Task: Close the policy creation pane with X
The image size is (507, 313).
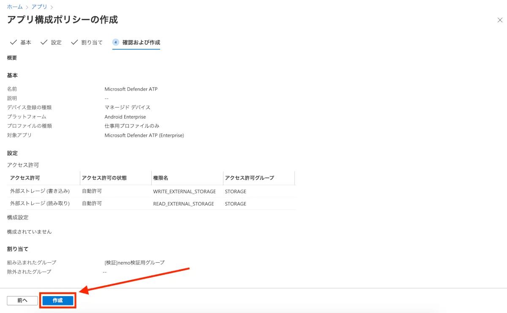Action: (500, 20)
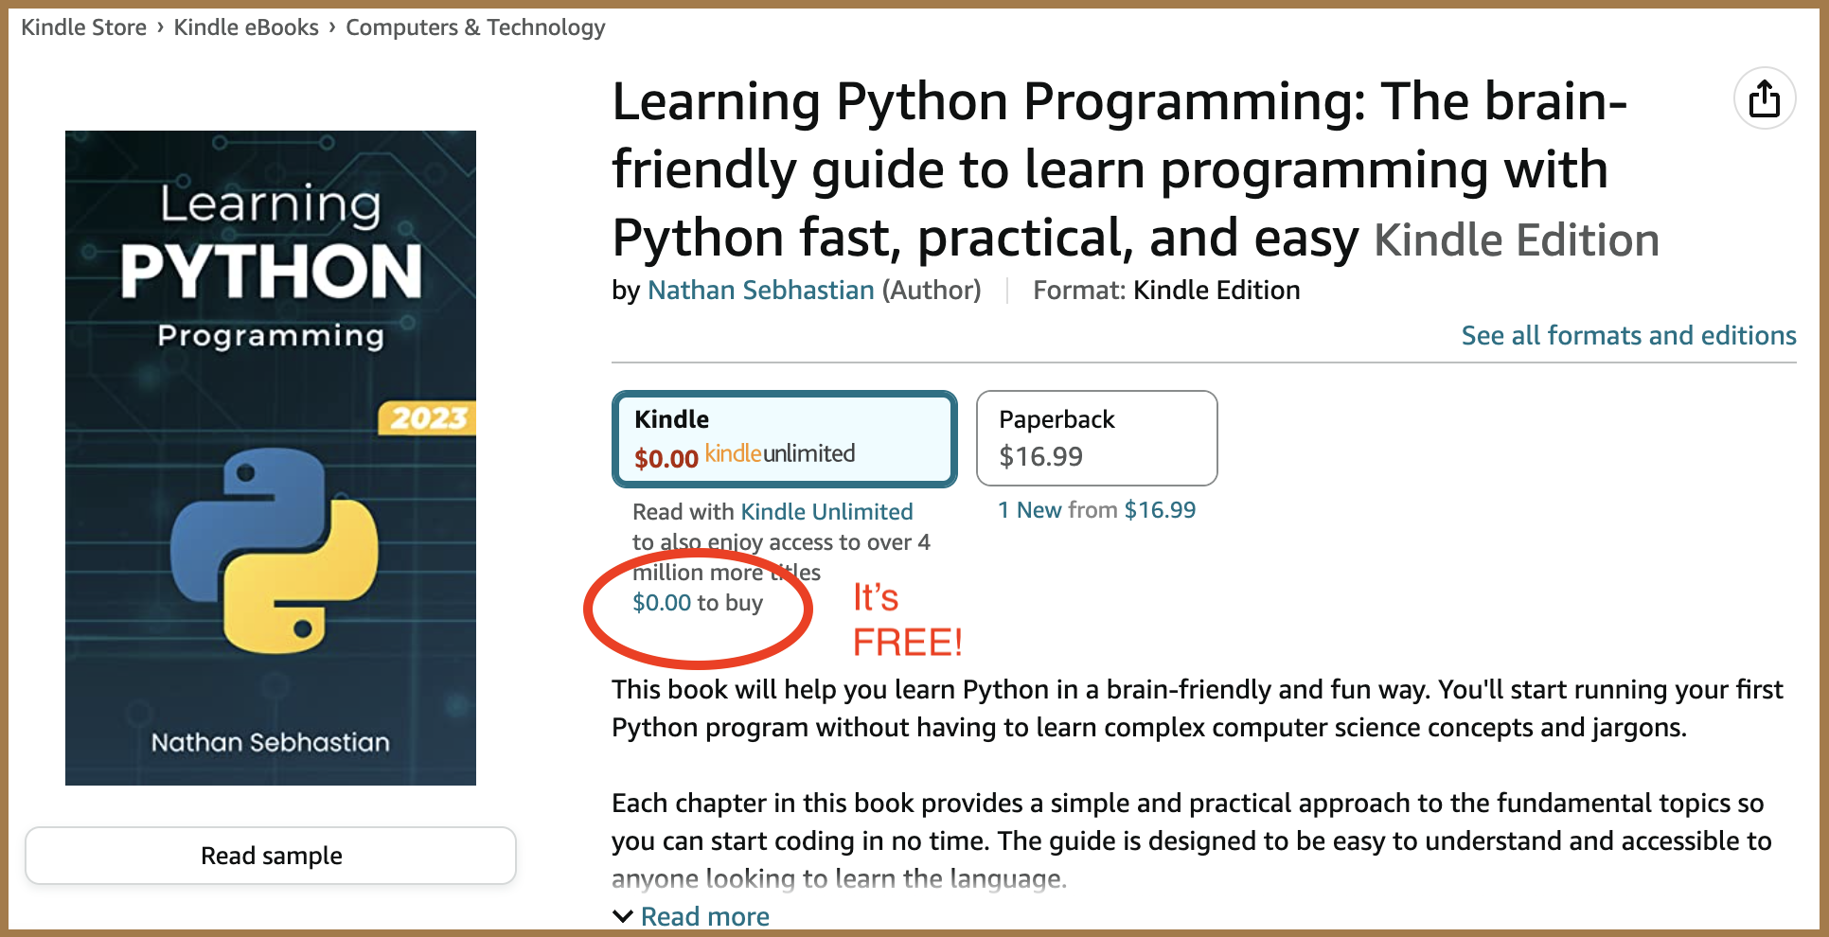Click the kindleunlimited logo in Kindle box
Screen dimensions: 1829x937
(x=780, y=454)
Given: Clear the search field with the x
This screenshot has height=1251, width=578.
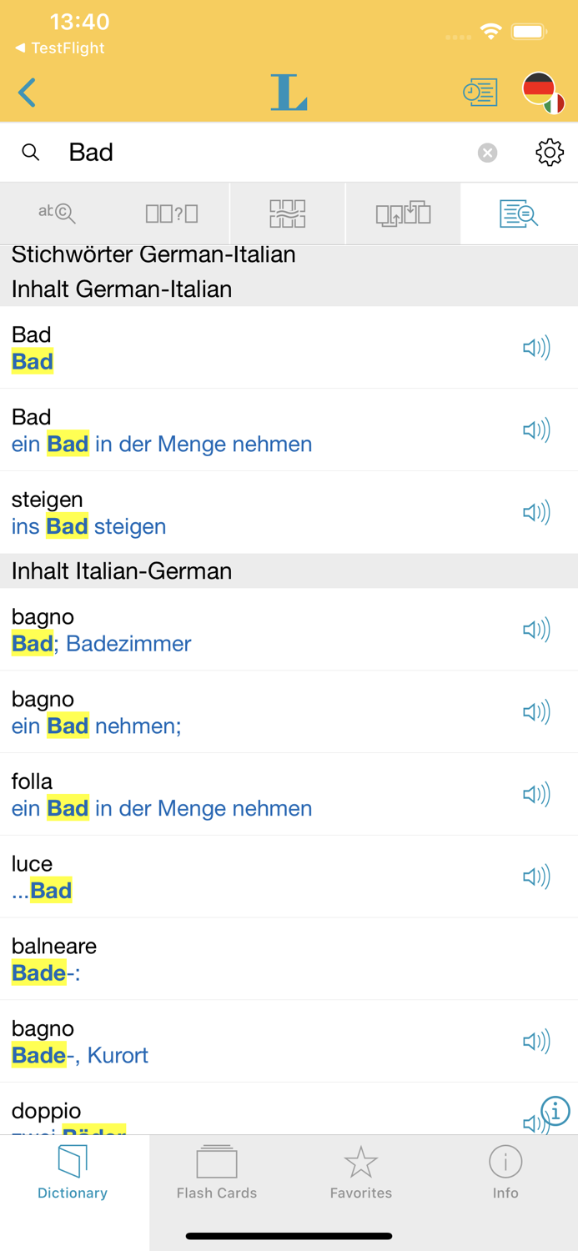Looking at the screenshot, I should click(487, 151).
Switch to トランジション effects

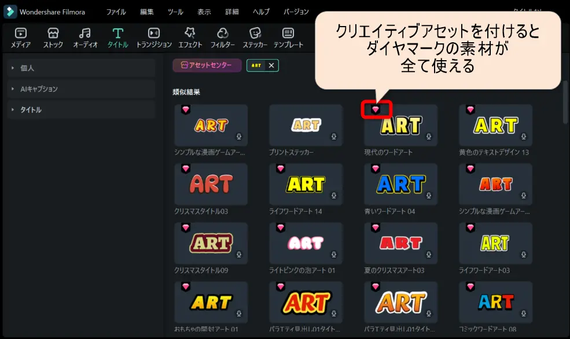tap(153, 38)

[REQUIRED ACTION]:
Before copying, set the pictures aside; then reproduce each entry above exactly.

[SOLUTION TO THIS EXERCISE]:
Task: Close the policy creation pane with X
The image size is (507, 313).
Action: (500, 20)
Click the kindleunlimited logo in Kindle box
Screen dimensions: 1829x937
(x=780, y=454)
Given: Clear the search field with the x
This screenshot has height=1251, width=578.
Looking at the screenshot, I should click(487, 151).
Switch to トランジション effects

tap(153, 38)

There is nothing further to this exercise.